Performing the import checks and running the import
Now, we’re ready to check our imports are ready for import:
print('Checking imports ...') with splashback_data.ApiClient(configuration) as api_client: api_instance = imports_api.ImportsApi(api_client) results = api_instance.api_imports_check_pool_id_post(model_import=imports, pool_id=pool_id) if results.has_error_message: print('Errors checking imports', results.messages) sys.exit(1) print('Successfully checked imports!')
The moment of truth – running the import! This will insert the Sample into the Pool’s database:
print('Running import ...') with splashback_data.ApiClient(configuration) as api_client: api_instance = imports_api.ImportsApi(api_client) results = api_instance.api_imports_run_pool_id_post(model_import=imports, pool_id=pool_id) if results.has_error_message: print('Errors running import', results.messages) sys.exit(1) print('Successfully run imports!')
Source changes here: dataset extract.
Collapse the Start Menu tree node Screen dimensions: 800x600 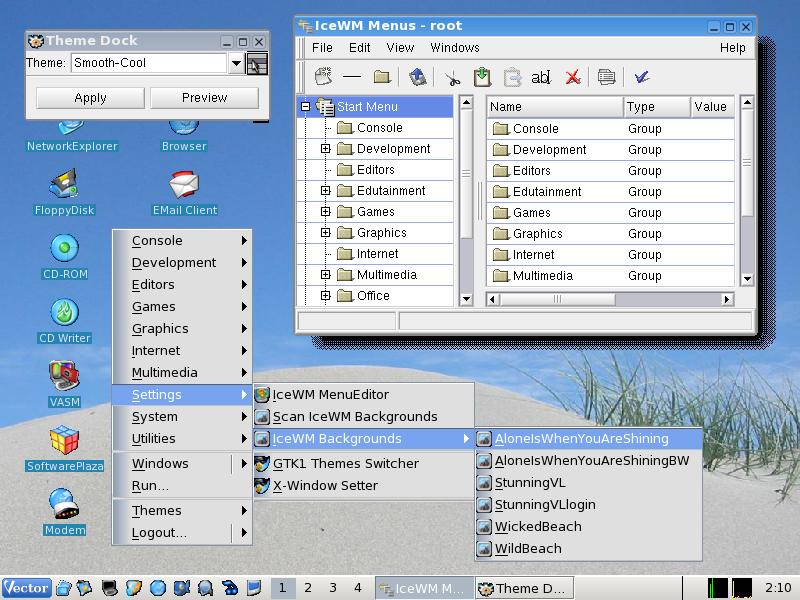coord(308,104)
Now you’re ready to run the script, so save and run it in your environment:
(venv) $ python main.py Checking imports ... Sucessfully checked imports! Running import ... Successfully run imports! (venv) $
If you see this output, it worked! Use Splashback Governor to browse the new Sample:
Tip: Running the script more than once will fail with a remote duplicate error – this is Splashback’s rigorous validation system kicking in! You should change the imports between runs or delete the duplicate imports before trying again.
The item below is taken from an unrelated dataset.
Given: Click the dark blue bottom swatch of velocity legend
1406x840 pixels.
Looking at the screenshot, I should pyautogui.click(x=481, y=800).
Importing Sample data with the Splashback Integration Script
We have started work on SIS, the Splashback Integration Script. It is designed to abstract as much of the nitty-gritty as possible from the integration process.
SIS consists of two main components – finders and parsers.
Finders are used to locate data to import, producing a list of file paths to be processed. They can do a simple file system search, download files from an FTP server, or save responses from a web API.
Parsers take the list of file paths and convert them into a Splashback import. You will want to create a parser for each file format you want to handle, such as CSV (.csv), TSV (.tsv), netCDF (.nc), XML (.xml) or XLSX (.xlsx).
SIS includes some finders and parsers, and we welcome contributions to our open source efforts!
Which data integration method is best for me?
Now that you know how to import Sample data to Splashback, you’re ready to integrate your dataset.
In most cases, we recommend the Splashback Integration Script (SIS), as it abstracts much of the setup and processing code away, reducing your workload.
If you are developing an integration with Splashback in your existing application, the API is the best way to go as you have the greatest flexibility.